On Sunday, alumni returned to visit their school in a tour guided by Principal James McGee. Many had not had the
chance to see Grant since its remodel in 2019. “It looks pretty different,” says Fay Shoup, Grant graduate and Ms. Oregon Senior. Many of the staircases, along with the exit signs and the old gym floor were repurposed throughout the new school as an homage to what
came before it. “I get excited when I recognize something,” says Judy Devet.

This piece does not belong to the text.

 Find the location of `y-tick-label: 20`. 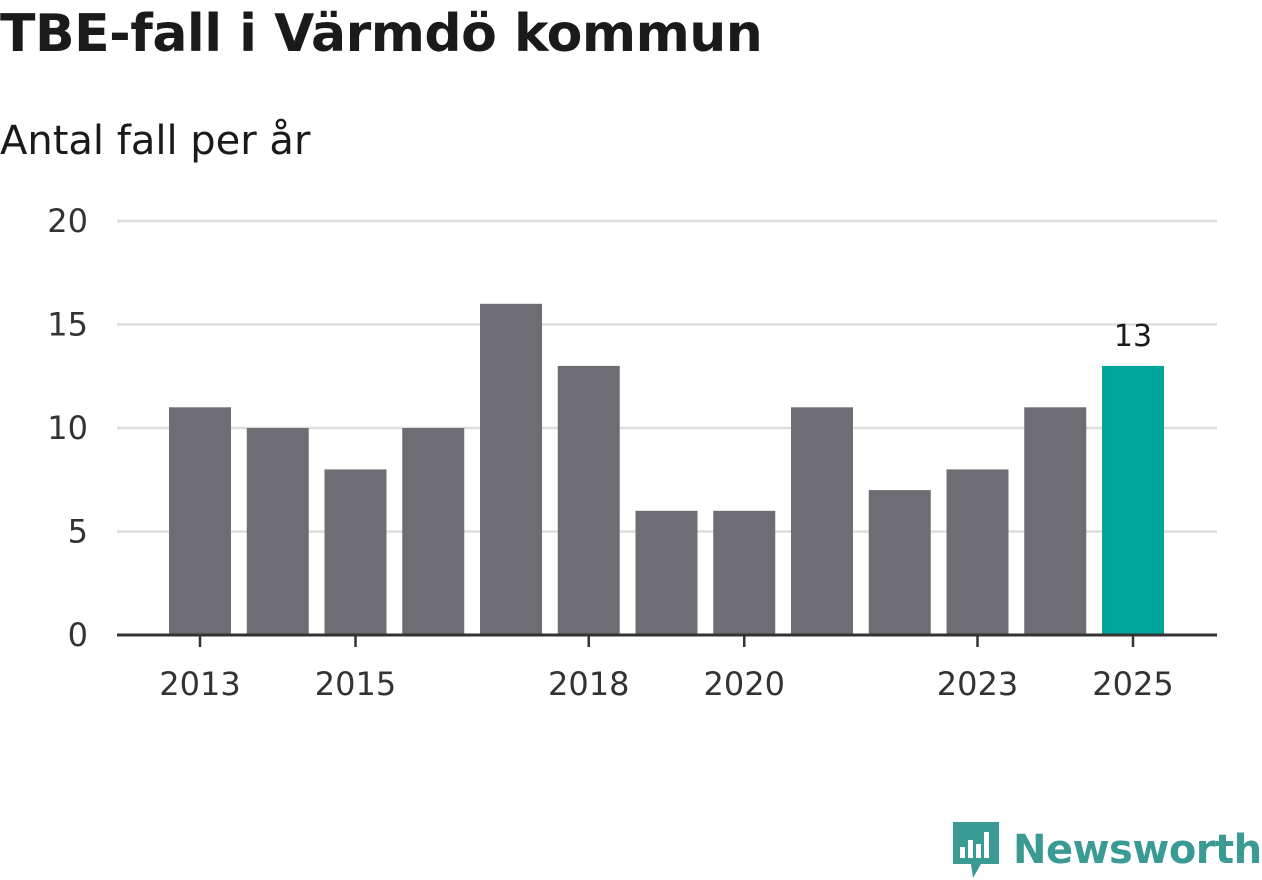

y-tick-label: 20 is located at coordinates (68, 221).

As the alumni visited the new facilities, they reflected on the programs that impacted them most when they were students. Some remember English classes especially, because students had the option to take a class dedicated to the study and production of Shakespeare’s work. Participation in the class had a minimum GPA requirement, and two productions were put on each year by the students. Other students recall chorus as their favorite activity in high school, which Grant students now know as choir. Fairley was a member of the choir at Grant and went on to become a choir director. “I was a math major in college … but it was a mistake. It should have been music,” says Fairley. He stayed connected to the Grant community through his daughter, who attended elementary through high school alongside Grant’s current choir director, John Eisemann. “I am a choir director, and I think I’ve known almost every choir director at Grant since I was there. And I would have to say that he is the best they ever had,” says Fairley. Grant’s choral legacy lives on in the Royal Blues, remaining one of the school’s most renowned programs for over 60 years.
Grant’s class of 1965 left a legacy still remembered 60 years later, but they were left with a legacy too. Their formative years spent in the hallways of Grant and neighborhoods of Portland shaped their lives and persons in ways they may never have imagined. They serve as a window into the future for Grant’s class of 2026.